Risk factors associated with mortality rates among tuberculosis patients at Banglamung Hospital during fiscal years 2016-2018
DOI:
https://doi.org/10.14456/dcj.2020.10Keywords:
tuberculosis, death, risk factors, HIVAbstract
Tuberculosis (TB) is one of the top 10 causes of death in both the world and Thailand. An unacceptable high mortality rate was as high as 10% among tuberculosis (TB) cases in Banglamung District, Chin Buri Province. The aim of this study was to identify risk factors associated with death in TB patients registered at Banglamung Hospital. It is a retrospective, unmatched, case-control study. The samples included new or recurrent cases of tuberculosis who had been registered for treatment during Fiscal Years 2016-2018. The study arm consists of 127 fatal TB cases, who had died of severity of the disease, treatment-related complications, bacterial infections or comorbidity.

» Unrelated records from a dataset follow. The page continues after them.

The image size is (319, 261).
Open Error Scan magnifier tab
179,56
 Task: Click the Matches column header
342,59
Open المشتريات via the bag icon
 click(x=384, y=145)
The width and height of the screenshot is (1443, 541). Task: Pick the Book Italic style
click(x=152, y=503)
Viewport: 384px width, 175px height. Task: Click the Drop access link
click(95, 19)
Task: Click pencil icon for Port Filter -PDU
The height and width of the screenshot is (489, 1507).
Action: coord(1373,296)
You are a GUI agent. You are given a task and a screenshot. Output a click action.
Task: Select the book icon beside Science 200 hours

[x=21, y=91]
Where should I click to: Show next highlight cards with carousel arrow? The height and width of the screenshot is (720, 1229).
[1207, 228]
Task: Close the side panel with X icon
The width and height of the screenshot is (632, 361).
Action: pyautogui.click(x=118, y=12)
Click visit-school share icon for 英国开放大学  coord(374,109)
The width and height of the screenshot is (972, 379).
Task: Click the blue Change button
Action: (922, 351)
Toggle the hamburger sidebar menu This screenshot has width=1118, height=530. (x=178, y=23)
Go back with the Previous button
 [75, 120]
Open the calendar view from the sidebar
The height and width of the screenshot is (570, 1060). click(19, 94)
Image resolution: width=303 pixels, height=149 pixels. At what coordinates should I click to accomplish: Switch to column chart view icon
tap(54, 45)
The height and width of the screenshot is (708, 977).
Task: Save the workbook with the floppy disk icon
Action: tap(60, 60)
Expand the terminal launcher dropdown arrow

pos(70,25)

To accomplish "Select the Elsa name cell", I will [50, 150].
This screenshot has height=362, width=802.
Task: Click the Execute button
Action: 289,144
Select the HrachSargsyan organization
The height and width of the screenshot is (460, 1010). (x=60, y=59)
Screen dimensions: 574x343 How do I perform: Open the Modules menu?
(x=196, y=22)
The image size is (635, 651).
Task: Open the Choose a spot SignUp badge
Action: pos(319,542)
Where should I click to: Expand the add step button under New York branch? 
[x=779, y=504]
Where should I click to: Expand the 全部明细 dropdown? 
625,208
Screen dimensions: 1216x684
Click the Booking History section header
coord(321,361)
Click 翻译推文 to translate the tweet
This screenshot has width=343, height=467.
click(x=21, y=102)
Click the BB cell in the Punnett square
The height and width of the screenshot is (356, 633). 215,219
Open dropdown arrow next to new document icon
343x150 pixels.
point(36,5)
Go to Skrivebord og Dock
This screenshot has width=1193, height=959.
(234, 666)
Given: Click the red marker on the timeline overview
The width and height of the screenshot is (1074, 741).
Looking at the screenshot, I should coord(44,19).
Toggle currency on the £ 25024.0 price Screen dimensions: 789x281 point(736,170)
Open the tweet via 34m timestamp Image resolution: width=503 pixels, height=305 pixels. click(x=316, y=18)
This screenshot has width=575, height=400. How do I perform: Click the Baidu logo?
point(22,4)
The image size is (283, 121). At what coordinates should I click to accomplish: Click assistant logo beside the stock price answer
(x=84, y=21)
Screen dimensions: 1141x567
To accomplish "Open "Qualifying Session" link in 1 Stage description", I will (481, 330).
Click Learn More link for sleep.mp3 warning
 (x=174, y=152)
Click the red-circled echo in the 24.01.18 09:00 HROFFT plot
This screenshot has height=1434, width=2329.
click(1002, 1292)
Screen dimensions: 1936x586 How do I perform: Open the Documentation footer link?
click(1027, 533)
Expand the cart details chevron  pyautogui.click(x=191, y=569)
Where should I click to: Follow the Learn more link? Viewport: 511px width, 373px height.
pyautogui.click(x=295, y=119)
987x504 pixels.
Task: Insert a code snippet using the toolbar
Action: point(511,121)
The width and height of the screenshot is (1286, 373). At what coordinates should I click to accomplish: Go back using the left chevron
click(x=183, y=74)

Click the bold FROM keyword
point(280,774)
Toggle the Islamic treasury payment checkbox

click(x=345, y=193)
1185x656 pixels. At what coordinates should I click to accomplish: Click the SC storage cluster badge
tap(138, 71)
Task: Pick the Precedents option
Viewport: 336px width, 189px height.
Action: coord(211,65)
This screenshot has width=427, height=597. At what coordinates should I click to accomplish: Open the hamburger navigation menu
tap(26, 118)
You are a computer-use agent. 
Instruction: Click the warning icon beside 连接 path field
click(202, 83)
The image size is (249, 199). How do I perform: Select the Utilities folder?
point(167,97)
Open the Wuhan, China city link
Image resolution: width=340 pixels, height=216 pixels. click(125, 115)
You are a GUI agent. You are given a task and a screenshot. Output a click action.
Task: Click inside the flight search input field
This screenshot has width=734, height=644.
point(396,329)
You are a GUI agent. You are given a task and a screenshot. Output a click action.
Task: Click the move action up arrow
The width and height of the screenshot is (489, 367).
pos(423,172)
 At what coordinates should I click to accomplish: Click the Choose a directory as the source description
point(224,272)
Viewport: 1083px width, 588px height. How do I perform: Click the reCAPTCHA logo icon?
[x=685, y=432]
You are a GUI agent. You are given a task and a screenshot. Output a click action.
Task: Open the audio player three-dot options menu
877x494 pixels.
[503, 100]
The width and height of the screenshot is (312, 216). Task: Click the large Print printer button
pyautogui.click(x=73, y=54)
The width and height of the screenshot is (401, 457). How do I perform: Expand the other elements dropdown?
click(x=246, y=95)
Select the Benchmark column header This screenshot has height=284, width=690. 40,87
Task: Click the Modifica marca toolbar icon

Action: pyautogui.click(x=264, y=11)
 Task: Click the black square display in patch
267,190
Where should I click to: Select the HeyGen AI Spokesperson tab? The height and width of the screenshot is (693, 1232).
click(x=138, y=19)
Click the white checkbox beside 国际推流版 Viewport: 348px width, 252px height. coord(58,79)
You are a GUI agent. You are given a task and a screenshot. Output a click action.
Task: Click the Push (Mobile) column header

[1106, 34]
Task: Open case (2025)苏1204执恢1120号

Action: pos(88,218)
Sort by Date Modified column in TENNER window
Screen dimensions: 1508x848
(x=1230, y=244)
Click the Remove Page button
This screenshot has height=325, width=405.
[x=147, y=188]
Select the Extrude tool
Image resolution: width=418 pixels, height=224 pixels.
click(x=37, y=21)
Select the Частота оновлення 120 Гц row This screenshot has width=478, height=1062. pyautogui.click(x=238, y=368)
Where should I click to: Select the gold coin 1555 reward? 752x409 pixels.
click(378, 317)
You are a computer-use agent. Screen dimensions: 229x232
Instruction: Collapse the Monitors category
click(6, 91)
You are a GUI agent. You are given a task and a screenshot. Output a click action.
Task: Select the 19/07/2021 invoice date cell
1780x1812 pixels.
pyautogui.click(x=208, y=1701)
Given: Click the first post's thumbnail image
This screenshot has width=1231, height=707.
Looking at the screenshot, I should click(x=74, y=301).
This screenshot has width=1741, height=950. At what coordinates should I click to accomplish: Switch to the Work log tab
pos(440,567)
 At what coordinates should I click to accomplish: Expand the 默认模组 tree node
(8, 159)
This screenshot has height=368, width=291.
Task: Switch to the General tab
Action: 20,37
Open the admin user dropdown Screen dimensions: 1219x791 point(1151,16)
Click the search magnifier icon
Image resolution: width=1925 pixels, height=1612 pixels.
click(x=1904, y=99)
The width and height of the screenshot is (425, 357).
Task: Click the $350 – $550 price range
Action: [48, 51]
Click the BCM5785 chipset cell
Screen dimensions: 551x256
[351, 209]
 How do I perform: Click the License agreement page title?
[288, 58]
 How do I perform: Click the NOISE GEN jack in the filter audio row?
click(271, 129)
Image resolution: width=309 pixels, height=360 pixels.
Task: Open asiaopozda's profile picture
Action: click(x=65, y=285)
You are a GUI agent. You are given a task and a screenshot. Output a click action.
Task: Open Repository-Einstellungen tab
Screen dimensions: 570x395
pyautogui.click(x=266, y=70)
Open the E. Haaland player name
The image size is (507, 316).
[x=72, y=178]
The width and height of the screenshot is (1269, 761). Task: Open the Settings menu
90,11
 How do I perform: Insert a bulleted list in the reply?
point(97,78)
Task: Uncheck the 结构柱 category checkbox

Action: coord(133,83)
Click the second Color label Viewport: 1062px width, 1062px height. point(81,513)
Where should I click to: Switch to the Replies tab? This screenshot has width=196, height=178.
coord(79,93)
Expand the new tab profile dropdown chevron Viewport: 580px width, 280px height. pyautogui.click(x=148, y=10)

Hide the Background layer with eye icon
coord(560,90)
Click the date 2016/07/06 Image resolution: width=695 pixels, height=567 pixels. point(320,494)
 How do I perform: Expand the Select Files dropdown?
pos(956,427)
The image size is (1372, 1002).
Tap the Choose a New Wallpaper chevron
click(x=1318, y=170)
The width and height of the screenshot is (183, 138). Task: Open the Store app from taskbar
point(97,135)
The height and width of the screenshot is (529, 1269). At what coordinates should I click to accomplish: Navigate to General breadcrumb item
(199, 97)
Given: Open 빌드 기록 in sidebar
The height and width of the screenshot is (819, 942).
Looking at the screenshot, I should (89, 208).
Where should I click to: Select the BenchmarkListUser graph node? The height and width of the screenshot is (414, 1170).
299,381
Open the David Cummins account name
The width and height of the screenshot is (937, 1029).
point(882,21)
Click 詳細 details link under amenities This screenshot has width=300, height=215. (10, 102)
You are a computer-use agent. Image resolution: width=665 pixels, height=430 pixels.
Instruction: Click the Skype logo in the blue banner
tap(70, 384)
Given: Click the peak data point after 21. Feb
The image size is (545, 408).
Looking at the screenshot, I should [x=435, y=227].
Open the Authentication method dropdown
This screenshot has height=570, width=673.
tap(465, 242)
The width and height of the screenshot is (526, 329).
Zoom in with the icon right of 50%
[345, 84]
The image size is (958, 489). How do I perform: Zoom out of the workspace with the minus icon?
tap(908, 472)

The control arm is comprised of 254 non-fatal TB patients with treatment success. A multiple logistic regression analysis was performed to compute odd ratio with 95% confidence interval (CI) (significance level at 0.05). Based on multivariate analysis, it was found that risk factors associated with case mortality during treatment were age >65 years old (OR 3.32, p 0.007), having developed symptoms >30 days prior to treatment initiation (OR 5.30, p<0.001), disseminated tuberculosis (OR 3.34, p 0.018), presenting with dyspnea (OR 5.53, p<0.001), HIV infection (OR 2.57, p 0.005), and hypoalbuminemia (OR 4.75, p<0.001). To reduce death rates, we therefore recommend close monitoring and initiation of proper management in those who are the elderly, TB patients co-infected with HIV, with presence of disseminated tuberculosis, presenting with dyspnea, and hypoalbuminemia, in parallel with public education about abnormal symptoms that warrant medical attention in order to reduce the delay of diagnosis and treatment, and deaths from tuberculosis.